Beginner: Trouble understanding layout.prop() drawing

Hi! For some reason layout.prop() drawing seems kind of weird to me. My goal is to create a custom bool property, so I figured out how to define the custom bool itself:

my_bool = bpy.props.BoolProperty(name=“BoolName”, default=False)

…But we get to the drawing part which I don’t understand.

So layout.prop() takes 2 arguments(as I understand): context (or something) and property variable (“my_bool”)

And for that to work I’m obligated to type in some thing like: context.scene or context.object in the first argument.

Now the property works, but I really want to know what I’m doing and I don’t understand why does it need to belong to some context. Why can’t it be drawn like an operator for which you only need to pass the id and maybe some text

Because right now I’m just writing context.scene just to make it work, but I don’t understand what it adds to it or what would happen if changed it to context.object. It just doesn’t make sense to my why that’s required.

So help me understand people :slight_smile:

A property you can draw with layout.prop is always part of some container (e.g. a scene, an object, a custom PropertyGroup, …).

The first parameter to layout.prop is this container that contains the property.
The second parameter is the name of the property within this container.

What needs to be passed as first argument depends on how you declared the property.
When you used bpy.types.Scene.my_prop = BoolProperty(), then a scene (e.g. context.scene has to be passed as first argument).

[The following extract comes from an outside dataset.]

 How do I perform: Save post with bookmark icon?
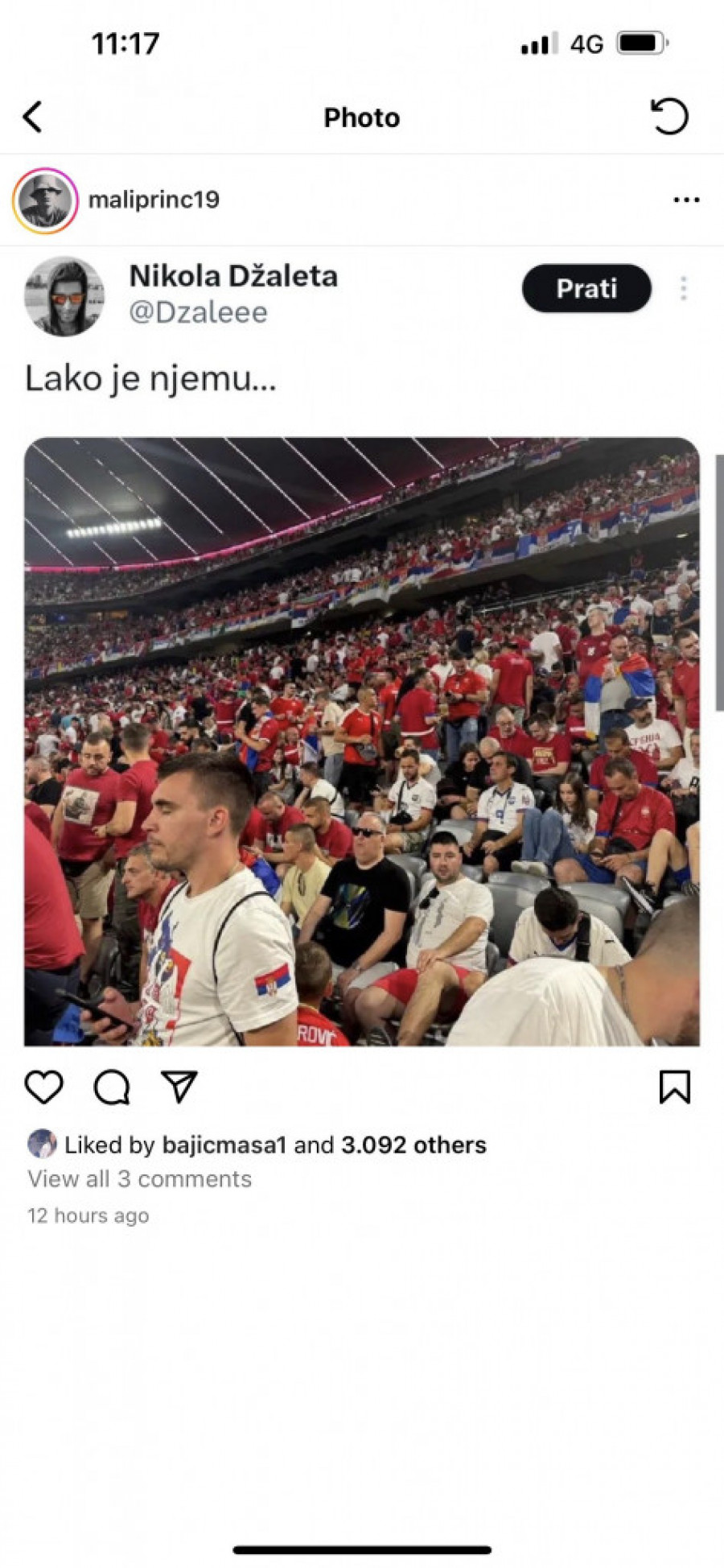click(x=674, y=1087)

Ok that cleared some things up. But now I have another question:

So I’m making this bool that will basically enable or disable a function in a script. So I don’t see why it should exist in a scene container, so I would probably use a custom PropertyGroup. Now what would I write in layout.prop if the bool was in a PropertyGroup?

I’ve seen some people write something like (self, “my_bool”).

Or that being said. How do I know what container I need to add my property to? When should it be Scene, Object or a PropertyGroup.

Thanks @jacqueslucke so far. I love your VS CODE extension by the way :), using it right now.

A property group also belongs to some Blender data structure.
In the end, all properties you display has to belong to some “object” of Blender.

If the setting you need is a global setting, you can consider to register your own AddonPreferences.

When people write layout.prop(self, "prop_name"), they usually reference a property of an operator within the operator.

Thanks, always nice to hear when someone is using the extension.

Alright, thanks for your help man I guess that’s all I need for now.